(Pixel coordinate grounding data)
--- START ---

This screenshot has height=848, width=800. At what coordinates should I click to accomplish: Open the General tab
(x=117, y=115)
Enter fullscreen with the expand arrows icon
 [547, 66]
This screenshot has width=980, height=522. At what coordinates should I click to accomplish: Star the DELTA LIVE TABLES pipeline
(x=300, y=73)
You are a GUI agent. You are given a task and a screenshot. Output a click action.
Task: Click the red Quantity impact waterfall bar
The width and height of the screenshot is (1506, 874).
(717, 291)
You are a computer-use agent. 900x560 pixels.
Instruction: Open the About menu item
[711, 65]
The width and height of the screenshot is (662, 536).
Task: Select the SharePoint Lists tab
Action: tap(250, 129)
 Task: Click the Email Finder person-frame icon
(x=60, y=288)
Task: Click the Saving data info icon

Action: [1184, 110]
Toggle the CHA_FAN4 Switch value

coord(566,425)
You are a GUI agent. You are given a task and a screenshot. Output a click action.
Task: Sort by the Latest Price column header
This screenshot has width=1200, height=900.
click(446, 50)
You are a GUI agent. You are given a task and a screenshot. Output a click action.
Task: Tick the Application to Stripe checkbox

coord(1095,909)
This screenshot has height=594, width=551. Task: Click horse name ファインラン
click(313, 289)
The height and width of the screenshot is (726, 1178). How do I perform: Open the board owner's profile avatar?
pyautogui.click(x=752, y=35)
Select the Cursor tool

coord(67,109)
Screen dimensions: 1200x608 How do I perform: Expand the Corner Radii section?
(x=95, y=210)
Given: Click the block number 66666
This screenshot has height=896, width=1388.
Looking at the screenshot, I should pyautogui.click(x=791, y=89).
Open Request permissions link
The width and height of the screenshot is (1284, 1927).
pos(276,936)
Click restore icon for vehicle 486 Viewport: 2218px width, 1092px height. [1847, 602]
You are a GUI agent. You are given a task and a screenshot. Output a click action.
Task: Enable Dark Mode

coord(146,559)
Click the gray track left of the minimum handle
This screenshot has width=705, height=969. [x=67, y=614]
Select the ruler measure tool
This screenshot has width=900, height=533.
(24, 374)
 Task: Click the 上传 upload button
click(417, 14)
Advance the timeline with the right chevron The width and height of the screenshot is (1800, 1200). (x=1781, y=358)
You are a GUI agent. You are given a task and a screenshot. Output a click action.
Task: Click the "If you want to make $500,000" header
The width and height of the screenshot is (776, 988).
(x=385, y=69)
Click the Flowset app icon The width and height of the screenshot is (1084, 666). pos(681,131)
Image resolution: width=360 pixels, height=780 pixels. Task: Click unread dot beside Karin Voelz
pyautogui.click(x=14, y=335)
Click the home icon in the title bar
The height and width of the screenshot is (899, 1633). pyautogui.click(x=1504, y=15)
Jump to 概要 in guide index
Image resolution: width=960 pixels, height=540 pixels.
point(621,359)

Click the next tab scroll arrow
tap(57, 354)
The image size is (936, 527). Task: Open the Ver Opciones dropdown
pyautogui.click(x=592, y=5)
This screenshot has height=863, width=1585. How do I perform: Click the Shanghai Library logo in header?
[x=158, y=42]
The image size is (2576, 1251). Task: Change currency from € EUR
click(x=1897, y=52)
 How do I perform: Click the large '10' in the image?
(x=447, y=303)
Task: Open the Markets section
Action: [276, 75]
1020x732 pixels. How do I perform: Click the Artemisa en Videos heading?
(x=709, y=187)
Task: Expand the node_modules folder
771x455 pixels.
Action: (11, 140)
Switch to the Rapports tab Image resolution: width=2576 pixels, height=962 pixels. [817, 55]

--- END ---

Please write out every line of the data exactly.

_ANSWER TO THE EXERCISE:_
This screenshot has height=848, width=800. At what coordinates should I click to accomplish: Open the General tab
(x=117, y=115)
Enter fullscreen with the expand arrows icon
 [547, 66]
This screenshot has width=980, height=522. At what coordinates should I click to accomplish: Star the DELTA LIVE TABLES pipeline
(x=300, y=73)
You are a GUI agent. You are given a task and a screenshot. Output a click action.
Task: Click the red Quantity impact waterfall bar
The width and height of the screenshot is (1506, 874).
(717, 291)
You are a computer-use agent. 900x560 pixels.
Instruction: Open the About menu item
[711, 65]
The width and height of the screenshot is (662, 536).
Task: Select the SharePoint Lists tab
Action: tap(250, 129)
 Task: Click the Email Finder person-frame icon
(x=60, y=288)
Task: Click the Saving data info icon

Action: [1184, 110]
Toggle the CHA_FAN4 Switch value

coord(566,425)
You are a GUI agent. You are given a task and a screenshot. Output a click action.
Task: Sort by the Latest Price column header
This screenshot has width=1200, height=900.
click(446, 50)
You are a GUI agent. You are given a task and a screenshot. Output a click action.
Task: Tick the Application to Stripe checkbox

coord(1095,909)
This screenshot has height=594, width=551. Task: Click horse name ファインラン
click(313, 289)
The height and width of the screenshot is (726, 1178). How do I perform: Open the board owner's profile avatar?
pyautogui.click(x=752, y=35)
Select the Cursor tool

coord(67,109)
Screen dimensions: 1200x608 How do I perform: Expand the Corner Radii section?
(x=95, y=210)
Given: Click the block number 66666
This screenshot has height=896, width=1388.
Looking at the screenshot, I should pyautogui.click(x=791, y=89).
Open Request permissions link
The width and height of the screenshot is (1284, 1927).
pos(276,936)
Click restore icon for vehicle 486 Viewport: 2218px width, 1092px height. [1847, 602]
You are a GUI agent. You are given a task and a screenshot. Output a click action.
Task: Enable Dark Mode

coord(146,559)
Click the gray track left of the minimum handle
This screenshot has width=705, height=969. [x=67, y=614]
Select the ruler measure tool
This screenshot has width=900, height=533.
(24, 374)
 Task: Click the 上传 upload button
click(417, 14)
Advance the timeline with the right chevron The width and height of the screenshot is (1800, 1200). (x=1781, y=358)
You are a GUI agent. You are given a task and a screenshot. Output a click action.
Task: Click the "If you want to make $500,000" header
The width and height of the screenshot is (776, 988).
(x=385, y=69)
Click the Flowset app icon The width and height of the screenshot is (1084, 666). pos(681,131)
Image resolution: width=360 pixels, height=780 pixels. Task: Click unread dot beside Karin Voelz
pyautogui.click(x=14, y=335)
Click the home icon in the title bar
The height and width of the screenshot is (899, 1633). pyautogui.click(x=1504, y=15)
Jump to 概要 in guide index
Image resolution: width=960 pixels, height=540 pixels.
point(621,359)

Click the next tab scroll arrow
tap(57, 354)
The image size is (936, 527). Task: Open the Ver Opciones dropdown
pyautogui.click(x=592, y=5)
This screenshot has height=863, width=1585. How do I perform: Click the Shanghai Library logo in header?
[x=158, y=42]
The image size is (2576, 1251). Task: Change currency from € EUR
click(x=1897, y=52)
 How do I perform: Click the large '10' in the image?
(x=447, y=303)
Task: Open the Markets section
Action: [276, 75]
1020x732 pixels. How do I perform: Click the Artemisa en Videos heading?
(x=709, y=187)
Task: Expand the node_modules folder
771x455 pixels.
Action: (11, 140)
Switch to the Rapports tab Image resolution: width=2576 pixels, height=962 pixels. [817, 55]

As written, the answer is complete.